La oscuridad de la mente política





Más allá de la simbólica santidad que le otorgaba su cargo, el papa Francisco era un hombre pragmático y conectado con las cuestiones terrenales, como lo demostró en su práctica política. Prueba de esa conexión es el diálogo que sostuvo en 2019 con Nelson Castro (entrevista exclusiva que se mantenía inédita y se conoció esta semana) en el cual contó que, en un momento difícil de su sacerdocio, durante la dictadura, acudió a la consulta con una psiquiatra. Según sus palabras, había cosas que no podía manejar. “Me ayudaba con explicaciones y consejos, a hondazo limpio me ubicaba”, recordó. “Me ayudó muchísimo... La doctora Rubel, una gran mujer”. Y advirtió que un buen sacerdote debería estudiar psicología. A partir de su experiencia Francisco cerró así una grieta que suele enfrentar a la religión y a la ciencia.

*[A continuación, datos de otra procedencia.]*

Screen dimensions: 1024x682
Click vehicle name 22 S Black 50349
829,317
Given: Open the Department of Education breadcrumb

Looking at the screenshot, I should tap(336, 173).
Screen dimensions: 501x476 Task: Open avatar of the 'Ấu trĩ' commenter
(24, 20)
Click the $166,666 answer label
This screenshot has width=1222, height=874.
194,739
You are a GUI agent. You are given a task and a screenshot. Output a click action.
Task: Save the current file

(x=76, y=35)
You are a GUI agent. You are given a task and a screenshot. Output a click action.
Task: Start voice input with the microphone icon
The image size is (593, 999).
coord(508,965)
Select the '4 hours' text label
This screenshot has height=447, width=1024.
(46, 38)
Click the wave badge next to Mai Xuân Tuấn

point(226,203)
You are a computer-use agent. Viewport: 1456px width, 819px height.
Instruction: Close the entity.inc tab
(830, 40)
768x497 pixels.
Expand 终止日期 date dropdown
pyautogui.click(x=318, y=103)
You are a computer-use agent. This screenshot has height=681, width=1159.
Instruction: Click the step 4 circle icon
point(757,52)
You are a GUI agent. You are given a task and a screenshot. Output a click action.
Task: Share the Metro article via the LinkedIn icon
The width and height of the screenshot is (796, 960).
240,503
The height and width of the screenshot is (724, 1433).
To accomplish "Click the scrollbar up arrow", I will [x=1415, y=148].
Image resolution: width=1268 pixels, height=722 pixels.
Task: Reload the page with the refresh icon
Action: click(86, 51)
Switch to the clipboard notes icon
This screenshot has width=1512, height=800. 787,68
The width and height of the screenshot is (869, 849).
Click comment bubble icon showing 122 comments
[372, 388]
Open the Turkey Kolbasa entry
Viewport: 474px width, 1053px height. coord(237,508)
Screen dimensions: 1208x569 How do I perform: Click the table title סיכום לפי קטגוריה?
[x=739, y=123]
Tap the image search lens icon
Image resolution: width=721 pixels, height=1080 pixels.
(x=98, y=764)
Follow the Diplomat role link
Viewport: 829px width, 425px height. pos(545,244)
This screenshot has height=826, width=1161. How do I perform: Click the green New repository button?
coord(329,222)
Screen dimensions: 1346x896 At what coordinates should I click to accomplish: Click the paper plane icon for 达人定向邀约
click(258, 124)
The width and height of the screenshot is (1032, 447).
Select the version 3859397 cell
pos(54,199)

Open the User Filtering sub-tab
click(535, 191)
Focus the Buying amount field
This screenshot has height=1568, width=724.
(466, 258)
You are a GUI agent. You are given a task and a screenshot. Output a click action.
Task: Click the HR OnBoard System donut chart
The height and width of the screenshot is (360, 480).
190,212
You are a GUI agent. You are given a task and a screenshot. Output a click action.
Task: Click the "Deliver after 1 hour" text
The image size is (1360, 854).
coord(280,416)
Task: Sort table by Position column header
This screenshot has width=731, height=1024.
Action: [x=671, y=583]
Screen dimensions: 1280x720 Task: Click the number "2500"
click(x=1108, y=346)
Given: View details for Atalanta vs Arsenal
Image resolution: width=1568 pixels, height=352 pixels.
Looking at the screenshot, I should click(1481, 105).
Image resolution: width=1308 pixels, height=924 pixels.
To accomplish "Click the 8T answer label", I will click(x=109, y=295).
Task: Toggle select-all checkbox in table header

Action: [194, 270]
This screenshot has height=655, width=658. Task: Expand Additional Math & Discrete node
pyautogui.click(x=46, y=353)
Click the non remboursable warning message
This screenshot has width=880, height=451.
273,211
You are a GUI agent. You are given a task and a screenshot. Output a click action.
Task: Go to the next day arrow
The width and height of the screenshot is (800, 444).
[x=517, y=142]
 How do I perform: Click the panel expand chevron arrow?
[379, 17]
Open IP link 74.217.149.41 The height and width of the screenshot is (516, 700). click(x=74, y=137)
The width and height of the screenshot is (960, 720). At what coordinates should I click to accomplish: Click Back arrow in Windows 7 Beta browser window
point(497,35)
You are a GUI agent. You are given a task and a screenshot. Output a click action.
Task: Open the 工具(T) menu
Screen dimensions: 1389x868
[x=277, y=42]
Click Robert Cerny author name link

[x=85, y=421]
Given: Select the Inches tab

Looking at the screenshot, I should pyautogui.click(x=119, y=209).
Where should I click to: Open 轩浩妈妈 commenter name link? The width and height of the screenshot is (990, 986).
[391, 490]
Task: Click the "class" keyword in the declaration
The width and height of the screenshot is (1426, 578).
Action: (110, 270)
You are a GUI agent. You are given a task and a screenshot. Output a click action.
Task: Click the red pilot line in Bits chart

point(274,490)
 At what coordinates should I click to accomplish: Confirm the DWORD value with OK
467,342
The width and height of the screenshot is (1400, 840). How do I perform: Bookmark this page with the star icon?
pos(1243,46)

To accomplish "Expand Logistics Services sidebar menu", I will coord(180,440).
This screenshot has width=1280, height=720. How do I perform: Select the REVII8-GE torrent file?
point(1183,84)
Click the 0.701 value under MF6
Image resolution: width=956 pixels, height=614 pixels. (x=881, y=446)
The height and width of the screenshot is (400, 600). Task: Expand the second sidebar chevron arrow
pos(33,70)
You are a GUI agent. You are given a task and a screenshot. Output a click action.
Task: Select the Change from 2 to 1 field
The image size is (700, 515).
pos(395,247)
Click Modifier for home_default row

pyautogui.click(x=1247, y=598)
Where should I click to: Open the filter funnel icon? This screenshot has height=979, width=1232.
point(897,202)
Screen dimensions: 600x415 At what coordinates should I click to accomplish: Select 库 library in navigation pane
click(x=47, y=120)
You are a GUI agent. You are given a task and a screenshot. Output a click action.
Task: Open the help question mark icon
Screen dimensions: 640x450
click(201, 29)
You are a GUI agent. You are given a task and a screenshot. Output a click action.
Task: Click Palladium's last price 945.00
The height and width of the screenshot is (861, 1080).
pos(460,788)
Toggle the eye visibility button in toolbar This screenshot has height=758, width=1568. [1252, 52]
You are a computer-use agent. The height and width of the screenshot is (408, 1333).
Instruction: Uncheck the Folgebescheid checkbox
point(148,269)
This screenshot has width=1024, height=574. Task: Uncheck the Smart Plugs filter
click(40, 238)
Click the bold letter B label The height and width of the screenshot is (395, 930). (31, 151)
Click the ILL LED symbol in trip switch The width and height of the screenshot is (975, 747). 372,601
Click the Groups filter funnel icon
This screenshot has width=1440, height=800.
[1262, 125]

El consejo del Papa debería ser trasladado a la política, más aún en este tiempo en el que surgen como hongos, aquí y allá, gobernantes cuyas condiciones y estabilidad psíquicas generan dudas razonables. El 28 de diciembre de 2000, poco después de cumplir 102 años, murió en Connecticut Arnold Hutschnecker, psiquiatra austriaco que se refugió en Estados Unidos huyendo del nazismo. Entre 1951, cuando publicó su libro The Will To Live (La voluntad de vivir), y 1993 fue, con interrupciones, psicoterapeuta de Richard Nixon. La relación se inició cuando Nixon, entonces senador, leyó aquel libro y lo consultó, y se vieron por última vez en el funeral de Pat, la esposa del expresidente estadounidense. De su experiencia (se dice que también atendió a Gerald Ford, sucesor de Nixon, si bien Ford lo negó) Hutschnecker llegó a esta conclusión: “Los líderes, más allá de lo puramente político, deberían ser sometidos de antemano a chequeos exhaustivos por parte de médicos y psiquiatras para garantizar que los más brillantes sean también los más sanos mental y moralmente”. Muchos padecimientos de los países y sus sociedades podrían evitarse si se siguiera este consejo. Pero, al revés de Francisco, la mayoría de los políticos (como tanta gente, incluso ilustrada) cree que la psicología es “para los locos” y, conducidos por su narcisismo y, paradójicamente por sus neurosis y psicopatías, prefieren sucumbir a la hubris (enfermedad de la soberbia) antes que explorar su propia interioridad. Alardean de valientes para ocultar el pánico a los contenidos de su inconsciente. Hasta que alguien, generalmente tarde, anuncia que el rey está desnudo, con sus trastornos mentales a la vista. Esos trastornos cuyos cortesanos, sus fanáticos, e incluso muchos ubicuos analistas políticos, prefieren no ver. “Buscar poder para usarlo como un mecanismo de dominación de los demás e influir para mover los hilos de la historia es una forma de compensar carencias vitales”, piensa Otto Granados, quien fue secretario de Educación en México y ha vivido este fenómeno desde adentro. “Gobernar no es solo asunto de títulos académicos o experiencia política”, señala en un artículo que firma en el diario La Razón, de su país. “Frecuentemente son mucho más decisivas las complejidades de la personalidad, el cerebro y el carácter, y por ende debieran ser oportunamente reconocidas para maximizar sus bienes y neutralizar sus males”.
Decir de un gobernante que sus actitudes excéntricas, sus decisiones arbitrarias, sus desbordes emocionales y su violencia verbal extrema se deben a que “él es así” resulta, a esta altura del siglo XXI y del desarrollo de las ciencias de la conducta, una forma peligrosa de jugar a la ruleta rusa con el destino de una sociedad. “Ser así”, negando las oscuridades de la mente, puede dejar en el caso de los gobernantes un tendal de trágicas consecuencias sociales. Ha ocurrido.